UFG will replace the annual Ulchi Focus Lens exercise, which rehearsed a U.S.-led war. U.S. Forces Korea’s annual spring exercise, Key Resolve/Foal Eagle, will continue to rehearse wartime scenarios with U.S. military officials in charge.

Planners say they’re trying to answer logistical questions about everything from communication to where to place liaison teams from other countries like Canada or Australia.

Exercise planner Phil Anglade said military officials in charge of the transformation have brown-bag lunch meetings every Friday to discuss UFG and the transfer.
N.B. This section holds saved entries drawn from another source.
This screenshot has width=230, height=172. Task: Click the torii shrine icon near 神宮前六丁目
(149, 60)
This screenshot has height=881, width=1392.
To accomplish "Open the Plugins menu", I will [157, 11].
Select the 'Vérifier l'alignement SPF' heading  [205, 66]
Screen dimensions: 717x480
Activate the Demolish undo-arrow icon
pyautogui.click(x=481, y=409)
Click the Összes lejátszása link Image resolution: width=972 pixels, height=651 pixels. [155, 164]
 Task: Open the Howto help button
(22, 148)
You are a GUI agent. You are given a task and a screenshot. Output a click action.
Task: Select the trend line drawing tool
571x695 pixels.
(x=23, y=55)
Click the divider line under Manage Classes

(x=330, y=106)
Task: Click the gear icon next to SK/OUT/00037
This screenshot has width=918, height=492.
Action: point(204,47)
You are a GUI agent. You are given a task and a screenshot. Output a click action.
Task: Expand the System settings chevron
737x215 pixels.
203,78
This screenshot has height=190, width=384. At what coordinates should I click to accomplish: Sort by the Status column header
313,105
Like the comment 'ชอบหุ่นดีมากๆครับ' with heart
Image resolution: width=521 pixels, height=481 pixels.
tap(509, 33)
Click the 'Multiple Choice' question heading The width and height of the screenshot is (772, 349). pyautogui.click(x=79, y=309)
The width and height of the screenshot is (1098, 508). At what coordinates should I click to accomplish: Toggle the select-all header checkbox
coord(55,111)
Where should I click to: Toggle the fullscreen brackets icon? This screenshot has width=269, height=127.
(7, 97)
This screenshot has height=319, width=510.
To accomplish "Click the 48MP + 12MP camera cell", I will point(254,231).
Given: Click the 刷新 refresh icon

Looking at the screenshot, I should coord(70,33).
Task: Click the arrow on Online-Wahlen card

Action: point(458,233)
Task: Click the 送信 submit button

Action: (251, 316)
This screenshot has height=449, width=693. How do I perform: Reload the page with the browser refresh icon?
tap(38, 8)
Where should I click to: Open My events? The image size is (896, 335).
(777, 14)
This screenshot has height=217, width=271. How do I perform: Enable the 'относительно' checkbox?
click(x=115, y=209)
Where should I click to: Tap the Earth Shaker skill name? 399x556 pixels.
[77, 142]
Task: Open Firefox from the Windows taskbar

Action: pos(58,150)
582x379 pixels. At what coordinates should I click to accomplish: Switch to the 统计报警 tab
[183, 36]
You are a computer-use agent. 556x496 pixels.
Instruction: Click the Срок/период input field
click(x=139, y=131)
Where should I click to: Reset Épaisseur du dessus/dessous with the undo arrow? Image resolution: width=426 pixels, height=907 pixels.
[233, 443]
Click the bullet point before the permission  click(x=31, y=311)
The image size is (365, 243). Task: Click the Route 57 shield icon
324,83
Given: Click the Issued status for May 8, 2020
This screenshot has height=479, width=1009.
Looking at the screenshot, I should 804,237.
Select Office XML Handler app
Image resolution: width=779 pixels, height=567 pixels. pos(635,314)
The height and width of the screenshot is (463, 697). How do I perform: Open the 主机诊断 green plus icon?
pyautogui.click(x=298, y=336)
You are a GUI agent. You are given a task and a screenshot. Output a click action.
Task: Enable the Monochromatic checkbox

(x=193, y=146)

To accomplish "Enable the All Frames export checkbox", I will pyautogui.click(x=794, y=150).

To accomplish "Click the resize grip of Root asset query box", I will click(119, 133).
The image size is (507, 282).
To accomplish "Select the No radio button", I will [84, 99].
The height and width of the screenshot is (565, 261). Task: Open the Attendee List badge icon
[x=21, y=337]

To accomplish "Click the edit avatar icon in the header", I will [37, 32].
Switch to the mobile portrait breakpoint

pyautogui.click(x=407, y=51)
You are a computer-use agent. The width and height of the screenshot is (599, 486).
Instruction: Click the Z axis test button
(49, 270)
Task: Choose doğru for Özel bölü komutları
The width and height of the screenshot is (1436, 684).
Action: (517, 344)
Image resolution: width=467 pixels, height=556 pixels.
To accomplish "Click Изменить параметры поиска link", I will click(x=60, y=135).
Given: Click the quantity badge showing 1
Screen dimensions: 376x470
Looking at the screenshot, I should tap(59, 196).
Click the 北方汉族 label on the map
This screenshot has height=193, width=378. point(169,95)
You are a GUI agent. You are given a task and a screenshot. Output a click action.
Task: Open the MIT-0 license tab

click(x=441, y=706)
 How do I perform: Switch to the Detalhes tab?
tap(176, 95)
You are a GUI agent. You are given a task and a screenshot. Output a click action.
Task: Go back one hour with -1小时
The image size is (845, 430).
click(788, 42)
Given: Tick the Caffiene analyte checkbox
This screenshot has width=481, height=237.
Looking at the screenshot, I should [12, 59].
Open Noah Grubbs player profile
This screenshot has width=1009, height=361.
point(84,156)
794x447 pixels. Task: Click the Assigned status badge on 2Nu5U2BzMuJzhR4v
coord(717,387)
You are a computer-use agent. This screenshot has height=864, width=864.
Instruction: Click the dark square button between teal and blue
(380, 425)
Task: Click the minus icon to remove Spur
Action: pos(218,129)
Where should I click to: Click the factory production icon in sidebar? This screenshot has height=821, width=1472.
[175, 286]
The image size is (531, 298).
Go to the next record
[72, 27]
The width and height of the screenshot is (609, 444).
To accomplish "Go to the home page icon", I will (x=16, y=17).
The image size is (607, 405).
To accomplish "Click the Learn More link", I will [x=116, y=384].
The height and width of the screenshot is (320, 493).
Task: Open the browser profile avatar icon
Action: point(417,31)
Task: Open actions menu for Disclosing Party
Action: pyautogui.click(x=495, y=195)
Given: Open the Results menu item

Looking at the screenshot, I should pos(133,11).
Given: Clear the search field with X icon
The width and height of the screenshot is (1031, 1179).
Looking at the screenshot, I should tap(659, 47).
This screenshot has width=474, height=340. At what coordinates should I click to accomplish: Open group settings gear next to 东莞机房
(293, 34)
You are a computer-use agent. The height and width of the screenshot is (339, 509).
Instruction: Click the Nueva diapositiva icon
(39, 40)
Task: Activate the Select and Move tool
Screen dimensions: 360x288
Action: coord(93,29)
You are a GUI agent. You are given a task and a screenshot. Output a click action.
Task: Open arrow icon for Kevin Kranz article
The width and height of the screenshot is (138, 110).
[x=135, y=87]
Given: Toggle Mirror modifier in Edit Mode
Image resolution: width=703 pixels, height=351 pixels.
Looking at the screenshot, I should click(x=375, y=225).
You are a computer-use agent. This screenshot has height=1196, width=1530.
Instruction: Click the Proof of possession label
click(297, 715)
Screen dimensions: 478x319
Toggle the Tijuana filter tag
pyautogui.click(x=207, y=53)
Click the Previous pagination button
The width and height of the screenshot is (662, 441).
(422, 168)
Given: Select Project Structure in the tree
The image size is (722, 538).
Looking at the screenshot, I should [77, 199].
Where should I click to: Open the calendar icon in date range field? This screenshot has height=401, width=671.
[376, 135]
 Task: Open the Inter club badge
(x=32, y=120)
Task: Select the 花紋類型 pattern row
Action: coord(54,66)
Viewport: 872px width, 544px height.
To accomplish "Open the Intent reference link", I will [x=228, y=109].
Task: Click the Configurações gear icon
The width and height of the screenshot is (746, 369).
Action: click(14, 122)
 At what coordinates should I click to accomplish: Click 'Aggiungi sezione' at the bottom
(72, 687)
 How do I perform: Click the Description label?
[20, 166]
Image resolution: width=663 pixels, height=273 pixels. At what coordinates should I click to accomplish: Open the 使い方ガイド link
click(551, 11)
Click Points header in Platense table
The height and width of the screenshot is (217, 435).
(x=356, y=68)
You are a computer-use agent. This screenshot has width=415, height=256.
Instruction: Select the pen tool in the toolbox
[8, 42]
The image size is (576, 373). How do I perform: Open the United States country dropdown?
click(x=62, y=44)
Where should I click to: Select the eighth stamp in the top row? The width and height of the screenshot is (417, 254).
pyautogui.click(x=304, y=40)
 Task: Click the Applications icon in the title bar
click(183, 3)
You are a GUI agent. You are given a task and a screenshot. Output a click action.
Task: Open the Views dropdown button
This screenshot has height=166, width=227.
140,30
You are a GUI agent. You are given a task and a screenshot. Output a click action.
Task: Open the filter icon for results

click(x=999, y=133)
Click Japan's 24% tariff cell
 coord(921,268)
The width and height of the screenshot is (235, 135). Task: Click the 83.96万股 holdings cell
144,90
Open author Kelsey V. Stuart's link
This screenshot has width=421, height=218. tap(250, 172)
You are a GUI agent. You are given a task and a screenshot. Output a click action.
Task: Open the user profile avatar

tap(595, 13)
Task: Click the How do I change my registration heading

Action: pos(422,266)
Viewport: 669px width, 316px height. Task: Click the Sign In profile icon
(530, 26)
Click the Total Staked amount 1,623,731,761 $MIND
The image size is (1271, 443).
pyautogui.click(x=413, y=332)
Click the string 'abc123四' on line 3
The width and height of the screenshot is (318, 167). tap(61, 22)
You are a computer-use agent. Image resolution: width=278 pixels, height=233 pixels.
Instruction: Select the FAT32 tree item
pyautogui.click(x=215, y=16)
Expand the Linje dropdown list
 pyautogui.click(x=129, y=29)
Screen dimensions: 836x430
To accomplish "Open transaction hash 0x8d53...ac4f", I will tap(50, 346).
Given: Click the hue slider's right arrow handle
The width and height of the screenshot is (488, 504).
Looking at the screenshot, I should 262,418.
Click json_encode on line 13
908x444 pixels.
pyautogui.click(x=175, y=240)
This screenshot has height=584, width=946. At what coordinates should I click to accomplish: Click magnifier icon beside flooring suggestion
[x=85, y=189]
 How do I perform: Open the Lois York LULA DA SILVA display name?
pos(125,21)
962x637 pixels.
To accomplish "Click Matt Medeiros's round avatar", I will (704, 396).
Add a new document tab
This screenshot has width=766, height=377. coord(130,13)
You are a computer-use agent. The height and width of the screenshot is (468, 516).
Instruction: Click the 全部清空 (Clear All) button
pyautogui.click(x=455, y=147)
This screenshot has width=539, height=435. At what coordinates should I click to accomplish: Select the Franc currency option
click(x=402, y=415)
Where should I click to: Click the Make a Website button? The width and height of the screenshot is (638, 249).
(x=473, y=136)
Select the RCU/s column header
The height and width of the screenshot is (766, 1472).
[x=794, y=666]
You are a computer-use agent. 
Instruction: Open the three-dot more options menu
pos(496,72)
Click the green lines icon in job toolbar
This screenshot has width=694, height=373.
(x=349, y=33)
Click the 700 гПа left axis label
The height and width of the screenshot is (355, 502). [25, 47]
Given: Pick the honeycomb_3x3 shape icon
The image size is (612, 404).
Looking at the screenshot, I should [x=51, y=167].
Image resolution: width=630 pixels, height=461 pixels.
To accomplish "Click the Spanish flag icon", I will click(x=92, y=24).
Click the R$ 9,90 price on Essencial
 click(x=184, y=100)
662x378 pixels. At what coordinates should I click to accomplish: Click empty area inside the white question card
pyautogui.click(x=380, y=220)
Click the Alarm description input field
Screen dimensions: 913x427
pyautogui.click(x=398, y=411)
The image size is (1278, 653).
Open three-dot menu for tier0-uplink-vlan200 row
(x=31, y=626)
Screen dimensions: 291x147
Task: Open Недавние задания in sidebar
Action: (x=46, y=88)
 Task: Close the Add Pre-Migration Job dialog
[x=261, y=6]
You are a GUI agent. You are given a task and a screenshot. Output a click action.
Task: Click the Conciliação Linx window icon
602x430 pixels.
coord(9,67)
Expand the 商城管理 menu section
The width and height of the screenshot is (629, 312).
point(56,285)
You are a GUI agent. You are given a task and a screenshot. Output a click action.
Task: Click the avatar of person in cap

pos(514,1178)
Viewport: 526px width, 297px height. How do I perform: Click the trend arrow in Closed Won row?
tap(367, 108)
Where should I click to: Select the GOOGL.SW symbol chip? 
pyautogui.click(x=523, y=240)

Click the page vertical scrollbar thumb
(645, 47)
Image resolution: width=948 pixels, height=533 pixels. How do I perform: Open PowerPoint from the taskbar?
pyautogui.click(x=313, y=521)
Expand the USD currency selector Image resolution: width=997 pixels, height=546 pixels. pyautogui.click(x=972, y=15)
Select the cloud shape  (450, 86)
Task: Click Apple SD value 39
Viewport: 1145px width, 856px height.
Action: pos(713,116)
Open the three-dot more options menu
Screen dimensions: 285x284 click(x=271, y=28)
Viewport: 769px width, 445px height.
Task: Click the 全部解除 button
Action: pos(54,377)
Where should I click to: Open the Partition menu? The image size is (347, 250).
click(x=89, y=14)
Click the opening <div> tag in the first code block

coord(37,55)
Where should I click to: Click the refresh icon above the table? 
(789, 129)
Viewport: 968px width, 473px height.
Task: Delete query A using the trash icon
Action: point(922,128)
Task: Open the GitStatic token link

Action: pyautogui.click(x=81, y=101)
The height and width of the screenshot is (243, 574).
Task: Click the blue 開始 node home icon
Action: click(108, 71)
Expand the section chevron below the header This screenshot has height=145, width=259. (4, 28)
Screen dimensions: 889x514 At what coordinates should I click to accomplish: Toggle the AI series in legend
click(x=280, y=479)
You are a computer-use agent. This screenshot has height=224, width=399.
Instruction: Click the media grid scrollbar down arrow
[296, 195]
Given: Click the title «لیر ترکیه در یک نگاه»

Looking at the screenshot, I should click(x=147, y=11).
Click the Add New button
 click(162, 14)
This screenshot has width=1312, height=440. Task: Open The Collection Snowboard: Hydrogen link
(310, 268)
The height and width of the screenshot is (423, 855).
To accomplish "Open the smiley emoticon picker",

During a recent meeting, they talked about the need for more translators or translating software after the two commands separate, since many of the bilingual South Korean military personnel won’t be working in the same offices as the Americans.

Bell said in a speech last month that he had let South Koreans make decisions in two of the last five U.S.-led exercises. In every case, the South Koreans made the right calls, he said.

Panciera said Bell let his CFC deputy commander, a South Korean, run an air campaign when he was scripted to fly to Guam in one exercise.

“He’s been kind of mentoring his deputy commander,” he said.

The U.S. still has some capabilities that the ROK military doesn’t have, including certain aircraft and some communication systems, Panciera said. The “only hiccup” he sees in the transformation are possible budget cuts in South Korea’s military that could keep it from buying some equipment it needs, he said.

The two militaries will participate in a certification exercise in early 2012, shortly before the transfer of power in April. That exercise will essentially be a report card letting South Korea know what it needs to improve or upgrade.

But planners say South Korea will be ready.

“There will be no problems with the OPCON transfer,” Panciera said. “They could do it tonight. The commander and (South Korean) deputy commander could switch places tomorrow.”